→ Tasks to carry out:
**a)** In the GMSK test system description, restate the paragraph beginning "The DUT 100 receives transmission data" as a short bulleted list that keeps its main facts.
**b)** Please answer these questions using the GMSK test system description:
(i) What carrier frequency does the carrier signal f.sub.c have?
(ii) Which five components form the conventional measurement system?
(iii) Which block in the system summary produces a bit rate frequency?
**c)** Proceed with the GMSK test system description, picking up after its final sentence.

→ Provided text:
_ _ _ _ _ _ _

GMSK communication device test system

A communication device test system is unnecessary to consider a phase offset between reproduced ideal data and phase data to be measured. The communication device test system includes AD converters for sampling two rectangular signals, an offset detector for determining offset and amplitude values which are a center of phase rotation, a phase detector for producing phase data from data subtracted by the offset, a differentiator for converting the phase data to a frequency data, a DFT which squares the frequency data and performs a DFT function to produce a bit rate frequency, a bit data regenerator which generates, when receiving the frequency data and bit rate frequency, bit data through a demodulation process, an ideal data generator for generating ideal frequency data, a difference calculation part for calculating the difference between the frequency data and the ideal data, and an integration/phase error detector which converts the error data to phase information and determines a root mean square phase error.

TECHNICAL FIELD 
This invention relates to a test system for testing communication devices 
modulated by a GMSK (Gaussian Minimum Shift Keying) method and used in a 
digital communication field such as a GSM (Global System for Mobile 
Communication). 
BACKGROUND ART 
Test items for testing a device under test (DUT) 100 which is a GMSK 
modulation communication device include measurement of phase differences 
between an DUT output and an ideal signal. The DUT output is an analog 
base band wave forms I(t) and Q(t), which represent an in phase signal and 
a quadrature phase signal, respectively. 
The DUT 100 receives transmission data TX.sub.dat of, for example, 270.833 
kbps transmission speed and provides the received data a digital 
conversion process of a Gaussian filter characteristics by a digital 
signal processing technology installed therein. The Gaussian converted 
data is DA (digital-analog) converted, and thus, an analog base band 
waveforms I(t) and Q(t) are produced by the DUT 100. 
An example of conventional measurement system for testing the DUT is shown 
in FIG. 3. The base band waveforms I(t) and Q(t) are modulated by a 
rectangular modulator 110 whereby the base band waveforms are 
rectangularly modulated with the use of a carrier signal f.sub.c having a 
several MHz carrier frequency. The modulated high frequency signal 
120.sub.rf is measured by the measurement system as described below. 
The measurement system is formed of an AD (analog-digital) converter 82, a 
buffer memory 83, an IQ demodulator 84, a phase/amplitude calculation part 
86, and an error calculation part 90. 
The AD converter 82, in receiving the high frequency signal 120.sub.rf 
which has been rectangularly modulated, samples the signal 120.sub.rf with 
a sampling clock f.sub.smp and converts the sampled data to a digital 
signal. The digitized signal for a certain period is stored in the buffer 
memory 83. 
The IQ demodulator 84 extracts the base band I and Q signals which are 
received by the phase/amplitude calculation part 86. Amplitude data train 
88.sub.amp and phase data train 87.sub.phase are obtained by the 
phase/amplitude calculation part 86 which are then provided to the error 
calculation part 90.

_ _ _ _ _ _ _

→ Recorded information:
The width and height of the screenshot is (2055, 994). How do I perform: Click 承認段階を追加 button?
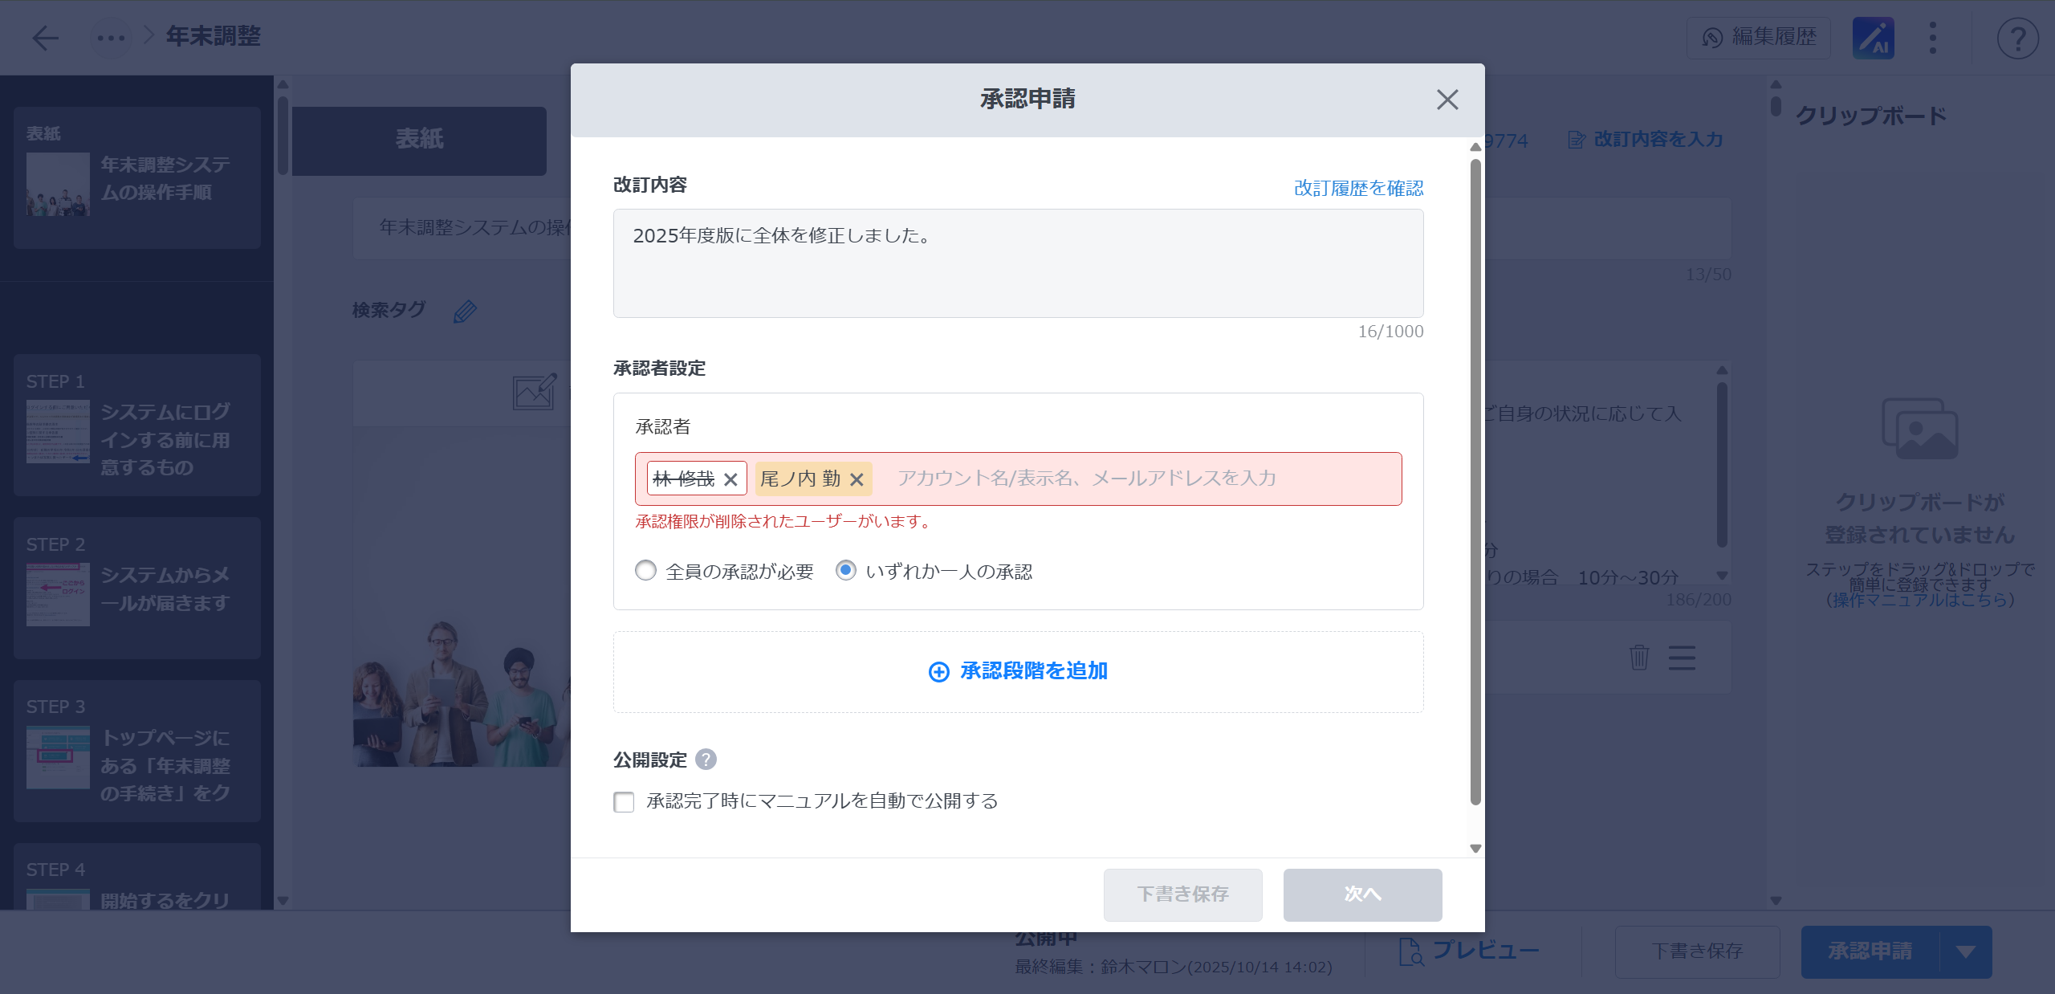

_ _ _ _ _ _ _

→ Results in order:
**a)**
- The DUT 100 receives transmission data TX.sub.dat, for example at a transmission speed of 270.833 kbps.
- Its built-in digital signal processing applies a digital conversion with Gaussian filter characteristics to the received data.
- The Gaussian-converted data is DA (digital-analog) converted, producing analog base band waveforms I(t) and Q(t).

**b)**
(i) Several MHz.
(ii) An AD converter 82, a buffer memory 83, an IQ demodulator 84, a phase/amplitude calculation part 86, and an error calculation part 90.
(iii) The DFT, which squares the frequency data and performs a DFT function.

**c)**
The error calculation part 90 is formed of a differential/IF removal part 
92, a zero cross detection/compensation part 93, a clock phase/period 
detection part 94, a pro-synchronization bit pattern extraction part 95, 
an ideal data generator 96 and a difference detection/linear regression 
calculation part 97. 
The differential/IF removal part 92, in receiving the phase data train 
87.sub.phase noted above, differentiates the phase data train to convert 
to frequency data train. The zero cross detection/compensation part 93 
receives the frequency data train and establishes timing reproduction 
points through a zero crossing method. Based on the timing reproduction 
points, the clock phase/period detection part 94 reproduces a baud rate 
clock of 270 kbps transmission speed through a least square method. 
In the pro-synchronization bit pattern extraction part 95, in receiving the 
data from the zero cross detection/compensation part 93 and the amplitude 
data train 88.sub.amp, produces a bit pattern train which is synchronized 
with the actual data by using the baud rate clock reproduced in the 
foregoing. 
The ideal data generator 96, in receiving the bit pattern train from the 
pro-synchronization bit pattern extraction part 95, generates ideal data 
having ideal phase points. The ideal data generated by the ideal data 
generator 96 is to be used as reference data which is provided to the 
difference detection/linear regression calculation part 97.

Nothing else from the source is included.